The most important catalyst to come out of Cupertino will be communication. It has to do with bringing humans closer together through touch — Apple’s so-called Taptic Engine will be key.

The Taptic Engine produces haptic feedback through taps and vibrations. The duration and strength of taps and vibrations will produce different kinds of recognizable sensations for different kinds of activities. If you press down on the display, you can feel the Apple Watch react. If you turn the Digital Crown in a particular app, you can feel something aligned with the action you’re performing on the screen in an app.

Apple has combined different kinds of engagement with subtle audio cues, too. It’s this sort of haptic engagement that might keep a good many people from ditching their exercise efforts, for instance.

Today, many people who buy fitness bands abandon them within weeks. If your fitness apps communicate through touch and vibrant sound, the Apple Watch has the potential to create sustainable habits. Think Pavlov’s dogs for humans or Charles Duhigg and The Power of Habit.

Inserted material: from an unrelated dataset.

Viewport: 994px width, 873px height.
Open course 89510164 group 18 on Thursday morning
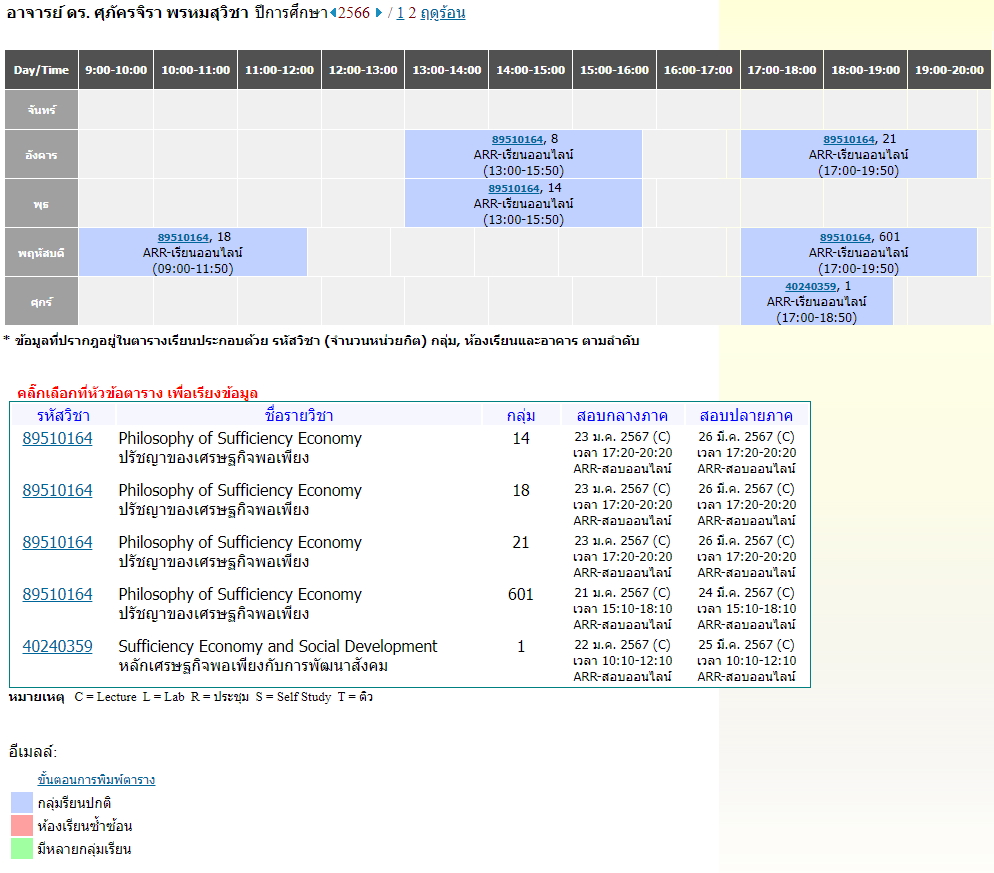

It has danger, of course, because walking by a Starbucks could produce a special little tickle and result in a surprising price on a new seasonal cup of coffee that then rewards you with a blast of sugar and caffeine. Pretty soon your coffee habit is even more powerfully connected to your life.

Still, where there is darkness, there also is light. Communication.

Apple is trying hard to turn the Apple Watch into a device people use to communicate with in intimate ways. The ability to send your throbbing heartbeat to a loved one is a good example of that — at once cheesy and stupid… until your wife is laying in bed in a hospital far away while you’re back at home taking children to soccer and struggling to keep the kids engaged with homework.

This sense of remote touch has the power to connect us far more intimately than FaceTime, far more intimately than text and multimedia messages.

Apple’s little drawings that you can send to another Apple Watch user are silly right now, but what about in a few years, when you might be able to run your finger over the wrist band and send the feeling to your spouse while you’re working late at night yet again? What if you could squeeze your wrist so your son could feel it before a big event while you’re traveling on business?

We are so far apart these days, and the Apple Watch will be a catalyst to bring us closer together.

Love and Then Some

Enough with the love, right — there’s far more at play with communication than simply missing someone.

Imagine how Apple’s Taptic Engine could be used to create sensations at a concert. You already can feel the energy in the air and sometimes the music itself, but what if you could feel the beat more directly, in tune with your eyes and ears?

What if you go to a NASCAR race and can feel the thrum of your favorite driver’s engine as the car dives into corners and throttles out to pass?

What if your favorite hockey player’s stick sent tactile feedback to thousands of fans as it tapped and controlled the puck before a powerful goal shot? Tap tap tap, the defense is raging, and BAM — the goal shot.

The Apple Watch is the start of feeling what fans are already seeing.

This sort of immersive communication is far from the masses right now, but the Apple Watch will become the most important catalyst. At some point, a scary movie is going to reach out and touch viewers — even in the comfort of their own homes — to ratchet up the suspense.

The key isn’t retrofitting entire stadiums or movie theaters with vibrating chairs. It’ll come from developers and the Apple app ecosystem, and the size of the Apple Watch market will become the least common denominator that will drive the experience and potential for profit.

Communication through the Apple Watch will start out small and intimate — and then it will percolate into mass communication.

This is why I believe the Apple Watch is such a game changer. Fashion? It’s just a speed bump on the journey to something else entirely.